» **PROMPT**
Using the data below, work out how many of its lines contain "will", and give that number with nothing added.

:::::

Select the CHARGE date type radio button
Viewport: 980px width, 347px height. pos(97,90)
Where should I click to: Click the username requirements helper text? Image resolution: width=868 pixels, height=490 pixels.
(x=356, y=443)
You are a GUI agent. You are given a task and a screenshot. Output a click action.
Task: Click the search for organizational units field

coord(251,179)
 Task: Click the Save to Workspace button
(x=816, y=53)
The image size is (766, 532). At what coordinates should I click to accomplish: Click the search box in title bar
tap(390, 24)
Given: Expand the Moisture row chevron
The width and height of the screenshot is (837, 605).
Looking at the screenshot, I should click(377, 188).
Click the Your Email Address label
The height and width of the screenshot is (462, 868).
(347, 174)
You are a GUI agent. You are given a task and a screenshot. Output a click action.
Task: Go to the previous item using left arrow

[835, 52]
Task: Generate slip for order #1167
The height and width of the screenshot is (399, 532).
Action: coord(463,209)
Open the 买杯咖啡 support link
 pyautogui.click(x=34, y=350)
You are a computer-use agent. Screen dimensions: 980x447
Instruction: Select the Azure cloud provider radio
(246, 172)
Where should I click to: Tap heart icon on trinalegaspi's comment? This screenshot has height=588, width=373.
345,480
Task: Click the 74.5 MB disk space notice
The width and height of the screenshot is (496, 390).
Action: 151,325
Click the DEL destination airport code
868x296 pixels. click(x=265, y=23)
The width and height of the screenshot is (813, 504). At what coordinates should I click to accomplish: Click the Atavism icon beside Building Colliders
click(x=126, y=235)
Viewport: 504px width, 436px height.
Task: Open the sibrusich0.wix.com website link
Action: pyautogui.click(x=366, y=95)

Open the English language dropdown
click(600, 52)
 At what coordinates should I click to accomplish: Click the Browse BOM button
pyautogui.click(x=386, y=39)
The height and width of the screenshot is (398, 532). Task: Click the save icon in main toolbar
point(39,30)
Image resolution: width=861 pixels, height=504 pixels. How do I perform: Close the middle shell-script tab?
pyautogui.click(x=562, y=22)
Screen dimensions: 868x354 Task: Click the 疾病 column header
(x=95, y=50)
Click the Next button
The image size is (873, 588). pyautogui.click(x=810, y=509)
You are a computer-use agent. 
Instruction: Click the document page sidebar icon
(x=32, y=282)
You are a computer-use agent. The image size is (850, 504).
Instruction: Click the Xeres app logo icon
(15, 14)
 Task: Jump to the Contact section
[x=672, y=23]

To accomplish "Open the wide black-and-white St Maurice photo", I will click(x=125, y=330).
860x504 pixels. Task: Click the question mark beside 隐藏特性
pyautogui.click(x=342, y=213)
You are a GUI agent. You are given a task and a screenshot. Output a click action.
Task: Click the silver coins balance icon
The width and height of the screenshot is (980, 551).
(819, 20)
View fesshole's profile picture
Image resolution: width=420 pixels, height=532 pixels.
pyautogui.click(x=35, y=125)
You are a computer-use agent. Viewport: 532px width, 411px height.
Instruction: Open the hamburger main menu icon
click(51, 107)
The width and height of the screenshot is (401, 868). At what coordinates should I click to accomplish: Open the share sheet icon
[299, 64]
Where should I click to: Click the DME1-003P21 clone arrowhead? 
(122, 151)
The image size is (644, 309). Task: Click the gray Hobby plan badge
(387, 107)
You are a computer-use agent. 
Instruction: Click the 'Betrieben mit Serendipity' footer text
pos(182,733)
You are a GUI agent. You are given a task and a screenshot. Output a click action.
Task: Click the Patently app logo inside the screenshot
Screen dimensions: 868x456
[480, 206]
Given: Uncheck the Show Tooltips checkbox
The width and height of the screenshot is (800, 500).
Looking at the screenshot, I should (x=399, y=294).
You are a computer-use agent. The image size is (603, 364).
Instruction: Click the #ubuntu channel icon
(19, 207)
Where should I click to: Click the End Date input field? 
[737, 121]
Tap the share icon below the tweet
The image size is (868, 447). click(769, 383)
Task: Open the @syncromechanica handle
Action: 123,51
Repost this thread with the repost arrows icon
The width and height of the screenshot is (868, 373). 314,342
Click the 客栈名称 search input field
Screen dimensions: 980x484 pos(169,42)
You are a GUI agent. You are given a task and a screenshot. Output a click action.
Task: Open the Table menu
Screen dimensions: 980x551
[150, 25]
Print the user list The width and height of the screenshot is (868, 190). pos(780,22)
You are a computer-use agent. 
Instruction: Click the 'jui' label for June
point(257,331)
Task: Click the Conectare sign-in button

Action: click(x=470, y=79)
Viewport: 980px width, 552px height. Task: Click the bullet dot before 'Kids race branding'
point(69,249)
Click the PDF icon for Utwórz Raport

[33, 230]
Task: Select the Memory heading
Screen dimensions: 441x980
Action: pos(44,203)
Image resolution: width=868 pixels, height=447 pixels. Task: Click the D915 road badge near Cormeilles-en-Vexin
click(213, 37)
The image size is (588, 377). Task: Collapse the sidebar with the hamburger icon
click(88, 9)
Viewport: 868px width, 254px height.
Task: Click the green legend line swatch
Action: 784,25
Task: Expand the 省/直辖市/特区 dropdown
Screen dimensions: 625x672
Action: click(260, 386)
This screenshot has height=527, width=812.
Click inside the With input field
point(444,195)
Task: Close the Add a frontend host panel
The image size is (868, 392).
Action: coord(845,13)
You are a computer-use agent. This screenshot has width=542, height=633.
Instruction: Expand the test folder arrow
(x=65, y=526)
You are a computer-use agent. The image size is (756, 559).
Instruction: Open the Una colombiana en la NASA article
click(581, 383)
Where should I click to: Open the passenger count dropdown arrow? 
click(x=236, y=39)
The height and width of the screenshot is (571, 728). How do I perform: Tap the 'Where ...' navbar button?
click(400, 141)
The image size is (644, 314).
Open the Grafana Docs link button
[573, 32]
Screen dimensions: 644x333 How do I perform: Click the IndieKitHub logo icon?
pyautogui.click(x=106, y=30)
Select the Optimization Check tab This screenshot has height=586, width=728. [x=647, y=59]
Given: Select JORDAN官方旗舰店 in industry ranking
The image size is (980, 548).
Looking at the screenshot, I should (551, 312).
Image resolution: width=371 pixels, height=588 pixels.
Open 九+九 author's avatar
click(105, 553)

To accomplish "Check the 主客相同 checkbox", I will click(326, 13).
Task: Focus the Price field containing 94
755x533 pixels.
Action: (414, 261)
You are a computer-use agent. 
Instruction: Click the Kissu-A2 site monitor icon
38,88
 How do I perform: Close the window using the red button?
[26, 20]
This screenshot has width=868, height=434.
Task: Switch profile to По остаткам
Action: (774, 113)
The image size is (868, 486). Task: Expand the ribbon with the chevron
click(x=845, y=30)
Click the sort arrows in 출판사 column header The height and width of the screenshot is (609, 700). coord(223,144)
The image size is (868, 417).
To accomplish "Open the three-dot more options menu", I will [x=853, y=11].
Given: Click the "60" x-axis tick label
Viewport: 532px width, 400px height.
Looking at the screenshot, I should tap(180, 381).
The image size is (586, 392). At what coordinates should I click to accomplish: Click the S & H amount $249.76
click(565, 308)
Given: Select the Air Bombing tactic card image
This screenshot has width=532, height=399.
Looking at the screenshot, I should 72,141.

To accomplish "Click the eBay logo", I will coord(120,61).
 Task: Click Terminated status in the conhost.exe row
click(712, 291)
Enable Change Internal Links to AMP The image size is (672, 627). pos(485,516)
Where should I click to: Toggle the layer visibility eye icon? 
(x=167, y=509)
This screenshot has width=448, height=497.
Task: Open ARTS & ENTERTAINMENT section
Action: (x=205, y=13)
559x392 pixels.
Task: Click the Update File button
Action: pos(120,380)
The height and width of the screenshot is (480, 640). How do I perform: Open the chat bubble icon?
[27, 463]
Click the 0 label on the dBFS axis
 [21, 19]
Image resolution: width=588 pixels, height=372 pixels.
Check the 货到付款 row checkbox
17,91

:::::

» **RESPONSE TO THIS EXERCISE**
4